The only thing worse than being blind is having vision, but no sight. Bigger Thomas (Ashton Sanders), lives in extreme poverty with his family in Chicago. He’s a courier by day, and a city boy by night. Bigger is extremely self-aware of his blackness and is frustrated by it. Not because he hates being black, but for what being black represents: An exhausting fight against a systemic enemy he—nor his people—may never win.
Nevertheless, Bigger does his best to play the game, and ends up scoring a position with the wealthy Caucasian businessman Mr. Dalton (Bill Camp) of chauffeur. He’ll receive room and board for being the driver of Mr. Dalton, his daughter, Mary (Margaret Qualley), and wife (Elizabeth Marvel).
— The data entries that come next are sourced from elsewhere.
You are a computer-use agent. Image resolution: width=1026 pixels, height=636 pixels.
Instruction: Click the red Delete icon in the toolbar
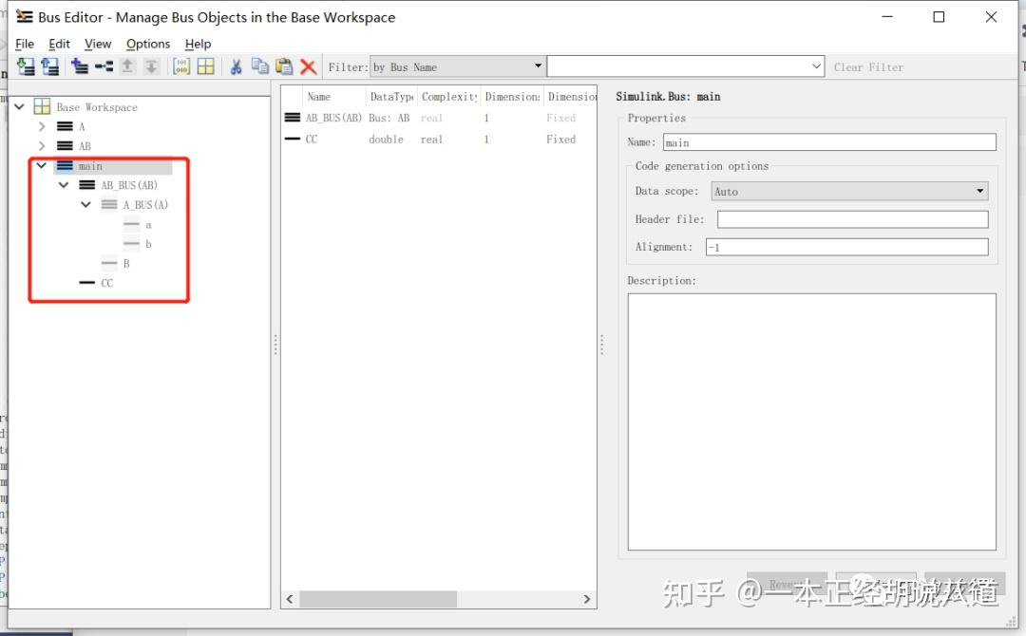click(306, 66)
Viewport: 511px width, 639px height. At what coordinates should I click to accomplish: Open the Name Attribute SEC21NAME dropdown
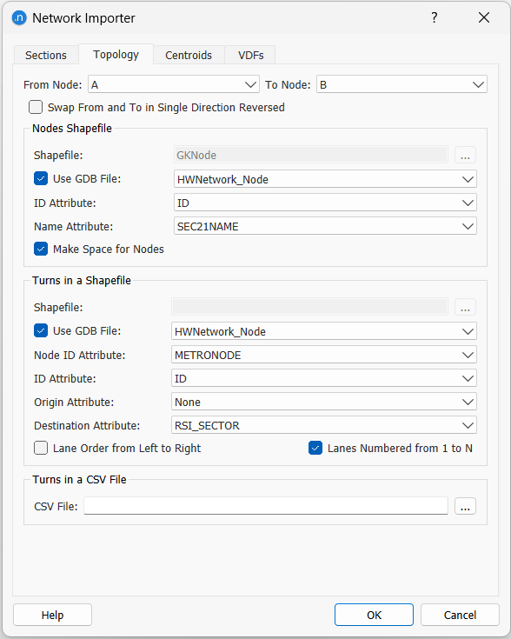pyautogui.click(x=325, y=226)
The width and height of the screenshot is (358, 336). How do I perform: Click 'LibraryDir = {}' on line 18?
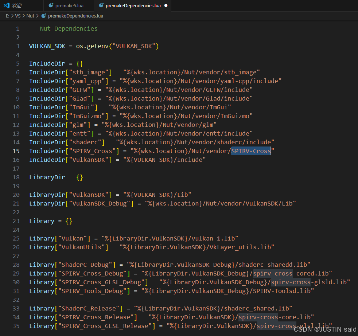point(56,177)
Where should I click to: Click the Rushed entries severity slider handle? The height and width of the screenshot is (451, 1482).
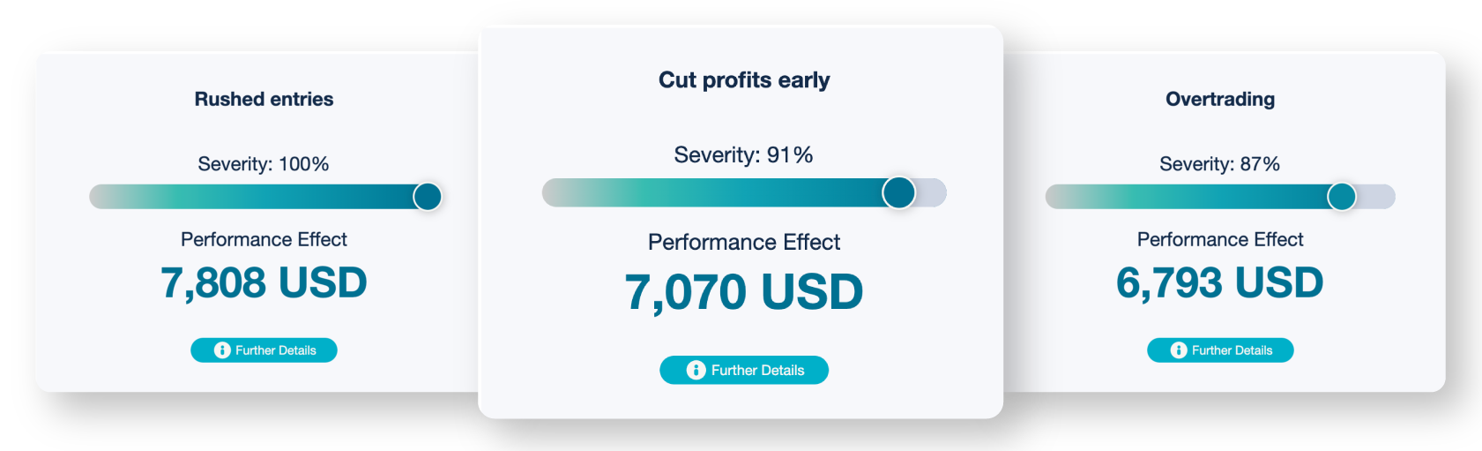[x=428, y=196]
Once exposed to the wealthy and the day-to-day changes, Bigger understands more, and subsequently, opens the door to Pandora’s box.
Does The Night Of conjure any memories? HBO’s brilliant 2016 miniseries adapted from a British production shares some parallels with the HBO-released Native Son. Thematically, they both delve into race (on varying levels) as well as the overall injustices and root issues/inadequacies America has in its justice system. The Night Of worked so well because it took a methodically measured approach to its tale, fleshing out many characters and their motivations in the process. One can’t help but wonder if Native Son would have seen the same success, or at least a modicum of it, if a similar formula was taken.
What is Native Son? One of yours truly’s favorite books of all time, easily in my top 5. Written by author Richard Wright in 1940, the novel details a fatalistic tale of an African-American young man who certainly isn’t blameless in the misfortunes of his life, but more powerless in controlling his destiny than the outside might believe, in the eyes of Wright, at least. The merits of the book are debated to this day, but one thing that most agree on as a positive is Wright’s painting of a bleak and gritty existence, laid out in the three book chapters of Fear, Flight, and Fate.
Taking the author’s work and updating it is first-time feature director Rashid Johnson, known predominately for his dynamic Afrocentric art. With time, perhaps he can be the next Tom Ford, that is, an artist in one arena that picks up directing and does a few well-received movies here and there. Visually, Johnson does make some of the more unforgettable book moments come to life, including the point of no return moment. And, it’s probably for the best that the 1930’s are discarded for the present day, as a good chunk of Native Son is still relevant today.
But this adaptation stumbles in its pacing, ultimately diluting its power. For context, it takes roughly 70-80 minutes out of an hour-and forty-minute feature for the “infamous” incident to take place, leaving a half-hour or so to rush through a 2nd and 3rd act. There’s no hard and fast rule that the content must be adapted on a 1:1 ratio. Yet, there’s so much additional depth these characters possess and themes this story has that are either only hinted at or ignored. It’s that unrealized depth and themes that kind of wastes good acting work from the cast; particularly Sanders, Camp, and Kiki Layne. Tweaks, changes, or otherwise, with a miniseries/Netflix-esque layout, there would have been the opening to take some time and establish those components. A build would have done wonders for this.
Maybe one day, we’ll finally get a resonant version of Wright’s novel. After three swings and misses at spinning Native Son into a movie, I hope the fourth attempt tries a different medium.